> [REQUIRED WORK]:
Where the line containing "Task: Select the Percent Stacked bar subtype" appears in the records below, begin there and repeat each line exactly through the final one, dropping all pictures.

(Beginning of TASK INPUTS)

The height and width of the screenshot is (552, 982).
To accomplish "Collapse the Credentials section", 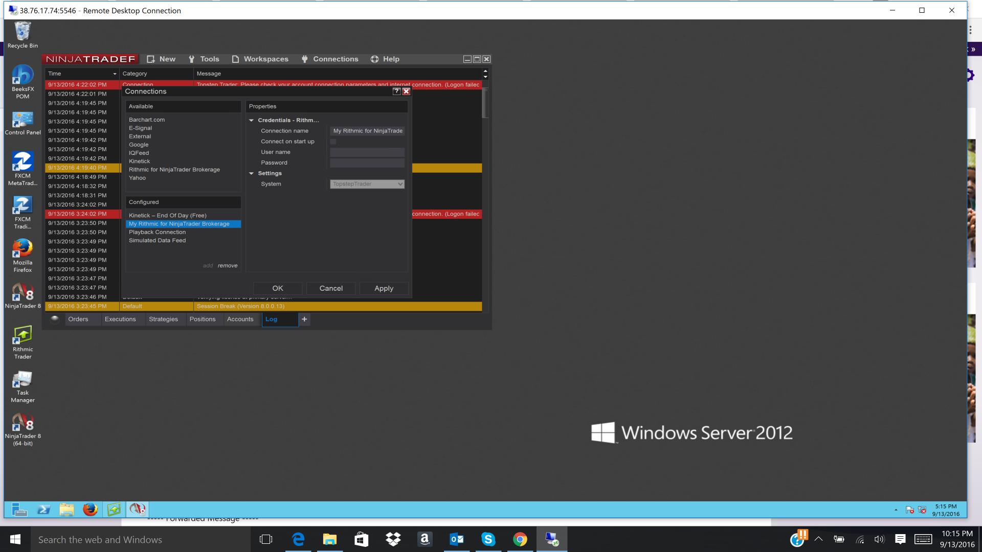I will point(252,121).
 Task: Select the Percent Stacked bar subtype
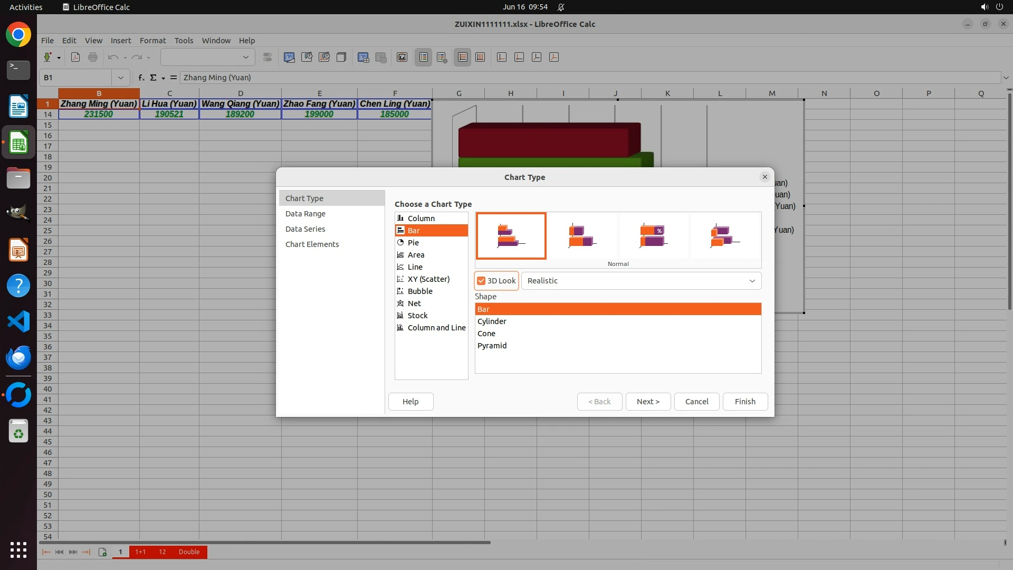(x=653, y=236)
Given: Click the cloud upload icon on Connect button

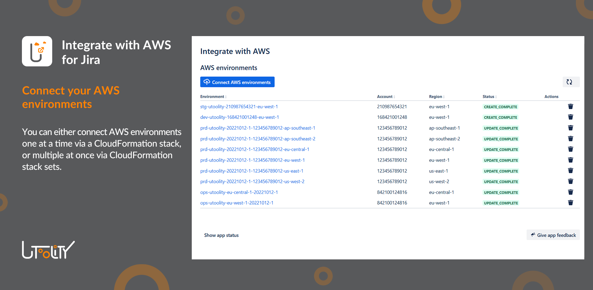Looking at the screenshot, I should tap(207, 82).
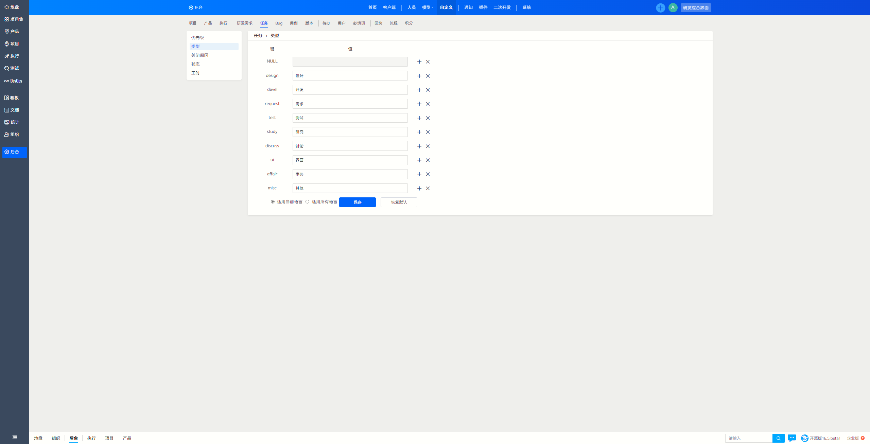The width and height of the screenshot is (870, 444).
Task: Switch to the Bug tab
Action: click(279, 23)
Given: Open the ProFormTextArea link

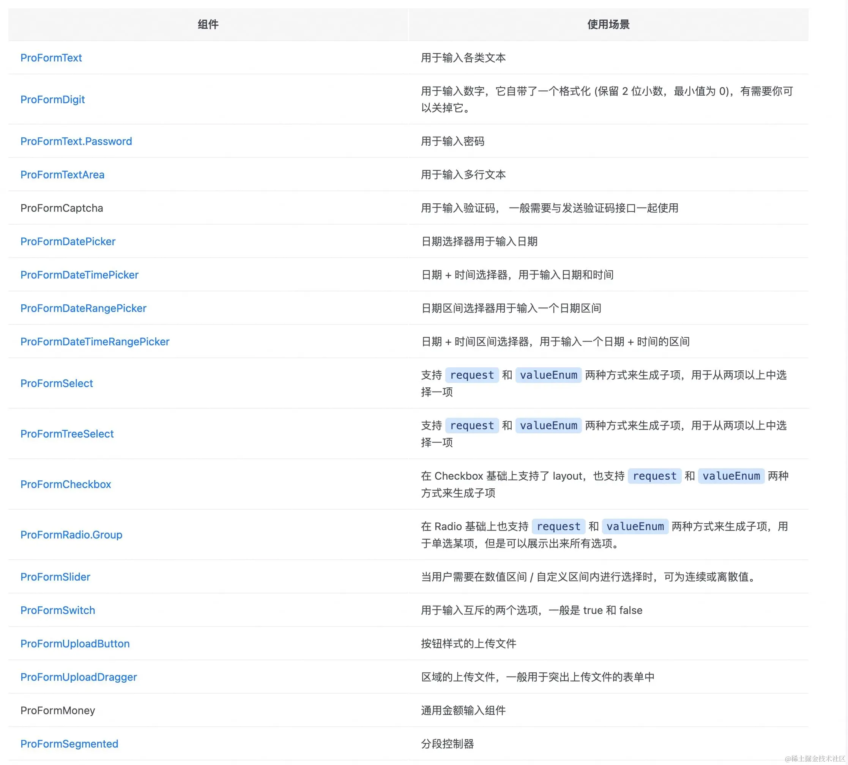Looking at the screenshot, I should point(62,174).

(End of TASK INPUTS)

> [SOLVED PROBLEM]:
 Task: Select the Percent Stacked bar subtype
(x=653, y=236)
Given: Click the cloud upload icon on Connect button

Looking at the screenshot, I should tap(207, 82).
The width and height of the screenshot is (870, 444).
Task: Switch to the Bug tab
Action: click(279, 23)
Given: Open the ProFormTextArea link

Looking at the screenshot, I should point(62,174).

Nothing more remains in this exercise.